Source extract:
________

I have the following table:
CREATE temp TABLE "t_table" (
usr_id bigint,
address varchar[],
msg_cnt bigint,
usr_cnt bigint,
source varchar[],
last_update timestamp
);
Add Data:
INSERT INTO "t_table"(usr_id, address, msg_cnt, usr_cnt, source, last_update) VALUES (1, '{44.154.48.125,81.134.82.111,95.155.38.120,94.134.88.136}', 10, 3, '{src1,src2}', '2019-10-16 22:16:22.163000');
INSERT INTO "t_table"(usr_id, address, msg_cnt, usr_cnt, source, last_update) VALUES (2, '{44.154.48.125}', 10, 3, '{src1,src3}', '2019-10-16 22:16:22.163000');
INSERT INTO "t_table"(usr_id, address, msg_cnt, usr_cnt, source, last_update) VALUES (3, '{94.134.88.136}', 10, 3, '{src1,src4}', '2019-10-16 22:16:22.163000');
INSERT INTO "t_table"(usr_id, address, msg_cnt, usr_cnt, source, last_update) VALUES (4, '{127.0.0.1}', 10, 3, '{src1,src5}', '2019-10-16 22:16:22.163000');
INSERT INTO "t_table"(usr_id, address, msg_cnt, usr_cnt, source, last_update) VALUES (5, '{127.0.0.1,5.5.5.5}', 10, 3, '{src1,src3}', '2019-10-16 22:16:22.163000');
INSERT INTO "t_table"(usr_id, address, msg_cnt, usr_cnt, source, last_update) VALUES (6, '{1.1.0.9}', 10, 3, '{src1,src2}', '2019-10-16 22:16:22.163000');
Find users who share addresses.

________

Information given:
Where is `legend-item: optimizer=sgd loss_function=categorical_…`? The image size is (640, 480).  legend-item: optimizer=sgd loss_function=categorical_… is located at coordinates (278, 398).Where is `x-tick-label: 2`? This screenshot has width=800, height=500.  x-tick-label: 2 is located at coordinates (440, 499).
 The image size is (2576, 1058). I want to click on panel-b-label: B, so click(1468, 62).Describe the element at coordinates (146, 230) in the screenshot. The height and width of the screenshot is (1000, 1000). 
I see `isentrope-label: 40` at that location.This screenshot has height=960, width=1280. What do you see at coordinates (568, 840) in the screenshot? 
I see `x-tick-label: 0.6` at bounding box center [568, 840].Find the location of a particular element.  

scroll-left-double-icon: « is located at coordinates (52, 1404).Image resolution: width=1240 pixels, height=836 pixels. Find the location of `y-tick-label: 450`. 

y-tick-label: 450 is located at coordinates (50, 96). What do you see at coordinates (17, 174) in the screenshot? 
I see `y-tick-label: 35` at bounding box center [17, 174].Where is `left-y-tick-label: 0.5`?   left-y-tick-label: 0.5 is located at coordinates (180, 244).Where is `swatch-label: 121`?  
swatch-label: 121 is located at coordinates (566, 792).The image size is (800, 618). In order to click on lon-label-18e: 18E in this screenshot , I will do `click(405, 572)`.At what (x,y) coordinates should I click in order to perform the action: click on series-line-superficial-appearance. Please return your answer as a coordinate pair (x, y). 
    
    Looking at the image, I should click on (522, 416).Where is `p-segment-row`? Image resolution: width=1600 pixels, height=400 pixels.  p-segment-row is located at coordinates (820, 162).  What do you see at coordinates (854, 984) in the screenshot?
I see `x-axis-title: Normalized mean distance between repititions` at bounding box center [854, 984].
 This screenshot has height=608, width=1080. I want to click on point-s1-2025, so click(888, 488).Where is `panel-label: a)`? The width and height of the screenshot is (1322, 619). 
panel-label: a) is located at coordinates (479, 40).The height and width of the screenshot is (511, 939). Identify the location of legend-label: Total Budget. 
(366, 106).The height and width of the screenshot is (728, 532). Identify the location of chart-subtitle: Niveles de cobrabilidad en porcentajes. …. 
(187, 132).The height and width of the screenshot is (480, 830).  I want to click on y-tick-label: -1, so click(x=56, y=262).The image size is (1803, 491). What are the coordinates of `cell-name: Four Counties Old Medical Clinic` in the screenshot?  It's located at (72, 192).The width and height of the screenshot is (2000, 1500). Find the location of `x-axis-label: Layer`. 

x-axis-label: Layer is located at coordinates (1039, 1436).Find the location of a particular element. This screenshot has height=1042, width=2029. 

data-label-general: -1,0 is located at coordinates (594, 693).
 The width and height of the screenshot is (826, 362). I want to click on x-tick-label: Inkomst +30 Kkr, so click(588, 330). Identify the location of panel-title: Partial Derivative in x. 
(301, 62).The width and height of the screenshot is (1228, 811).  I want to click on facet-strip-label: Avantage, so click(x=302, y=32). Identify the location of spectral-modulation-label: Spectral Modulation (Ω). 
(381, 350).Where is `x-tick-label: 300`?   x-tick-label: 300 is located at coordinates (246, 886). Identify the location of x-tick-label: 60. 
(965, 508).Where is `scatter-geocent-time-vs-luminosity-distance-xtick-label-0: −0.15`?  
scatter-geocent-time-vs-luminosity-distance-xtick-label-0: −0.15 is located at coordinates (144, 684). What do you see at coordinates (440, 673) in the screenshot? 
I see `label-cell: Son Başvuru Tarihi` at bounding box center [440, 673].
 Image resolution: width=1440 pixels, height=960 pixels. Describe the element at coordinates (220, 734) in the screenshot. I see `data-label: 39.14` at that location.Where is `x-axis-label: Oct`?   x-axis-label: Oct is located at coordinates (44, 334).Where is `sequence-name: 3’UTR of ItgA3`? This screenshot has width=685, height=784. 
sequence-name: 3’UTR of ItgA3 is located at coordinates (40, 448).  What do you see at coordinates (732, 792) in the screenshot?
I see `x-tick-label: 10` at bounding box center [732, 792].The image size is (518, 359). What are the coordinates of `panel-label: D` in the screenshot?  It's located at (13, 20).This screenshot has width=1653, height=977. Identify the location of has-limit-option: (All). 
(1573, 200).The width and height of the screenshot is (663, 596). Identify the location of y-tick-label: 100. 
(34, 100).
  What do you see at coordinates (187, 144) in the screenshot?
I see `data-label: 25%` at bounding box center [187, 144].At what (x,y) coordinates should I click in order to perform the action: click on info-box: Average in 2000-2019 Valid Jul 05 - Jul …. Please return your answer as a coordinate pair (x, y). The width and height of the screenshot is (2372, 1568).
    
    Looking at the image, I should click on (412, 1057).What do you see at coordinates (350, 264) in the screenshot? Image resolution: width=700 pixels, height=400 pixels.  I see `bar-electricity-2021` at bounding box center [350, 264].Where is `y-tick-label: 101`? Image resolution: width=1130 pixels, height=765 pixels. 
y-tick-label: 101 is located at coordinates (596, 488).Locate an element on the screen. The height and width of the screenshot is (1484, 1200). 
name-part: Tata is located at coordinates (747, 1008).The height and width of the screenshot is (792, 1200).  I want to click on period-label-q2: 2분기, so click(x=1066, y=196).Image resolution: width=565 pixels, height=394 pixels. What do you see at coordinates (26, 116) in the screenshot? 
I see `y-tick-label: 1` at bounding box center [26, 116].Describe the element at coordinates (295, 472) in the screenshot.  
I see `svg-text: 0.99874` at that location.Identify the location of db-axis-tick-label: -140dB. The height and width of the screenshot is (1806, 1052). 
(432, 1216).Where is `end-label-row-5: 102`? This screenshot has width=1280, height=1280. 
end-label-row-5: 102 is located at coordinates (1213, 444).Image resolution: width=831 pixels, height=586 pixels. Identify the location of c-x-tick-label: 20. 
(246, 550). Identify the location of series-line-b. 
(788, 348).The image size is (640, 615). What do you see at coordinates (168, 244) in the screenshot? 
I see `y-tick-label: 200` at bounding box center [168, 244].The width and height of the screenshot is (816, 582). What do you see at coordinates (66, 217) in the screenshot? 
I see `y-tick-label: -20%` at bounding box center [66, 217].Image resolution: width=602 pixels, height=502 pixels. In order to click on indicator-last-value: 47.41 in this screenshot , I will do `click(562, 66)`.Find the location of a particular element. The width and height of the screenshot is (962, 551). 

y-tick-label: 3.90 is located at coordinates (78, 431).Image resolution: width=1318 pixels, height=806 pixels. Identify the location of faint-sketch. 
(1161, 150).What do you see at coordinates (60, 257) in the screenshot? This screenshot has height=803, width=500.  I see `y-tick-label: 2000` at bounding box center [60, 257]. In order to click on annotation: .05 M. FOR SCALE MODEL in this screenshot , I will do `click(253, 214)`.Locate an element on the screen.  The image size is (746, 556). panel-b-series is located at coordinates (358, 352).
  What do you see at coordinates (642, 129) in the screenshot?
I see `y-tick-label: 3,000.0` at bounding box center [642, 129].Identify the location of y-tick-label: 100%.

________

How to complete this task: Can you write out the entire SQL table post above, character for character?

Answer:
I have the following table:
CREATE temp TABLE "t_table" (
usr_id bigint,
address varchar[],
msg_cnt bigint,
usr_cnt bigint,
source varchar[],
last_update timestamp
);
Add Data:
INSERT INTO "t_table"(usr_id, address, msg_cnt, usr_cnt, source, last_update) VALUES (1, '{44.154.48.125,81.134.82.111,95.155.38.120,94.134.88.136}', 10, 3, '{src1,src2}', '2019-10-16 22:16:22.163000');
INSERT INTO "t_table"(usr_id, address, msg_cnt, usr_cnt, source, last_update) VALUES (2, '{44.154.48.125}', 10, 3, '{src1,src3}', '2019-10-16 22:16:22.163000');
INSERT INTO "t_table"(usr_id, address, msg_cnt, usr_cnt, source, last_update) VALUES (3, '{94.134.88.136}', 10, 3, '{src1,src4}', '2019-10-16 22:16:22.163000');
INSERT INTO "t_table"(usr_id, address, msg_cnt, usr_cnt, source, last_update) VALUES (4, '{127.0.0.1}', 10, 3, '{src1,src5}', '2019-10-16 22:16:22.163000');
INSERT INTO "t_table"(usr_id, address, msg_cnt, usr_cnt, source, last_update) VALUES (5, '{127.0.0.1,5.5.5.5}', 10, 3, '{src1,src3}', '2019-10-16 22:16:22.163000');
INSERT INTO "t_table"(usr_id, address, msg_cnt, usr_cnt, source, last_update) VALUES (6, '{1.1.0.9}', 10, 3, '{src1,src2}', '2019-10-16 22:16:22.163000');
Find users who share addresses.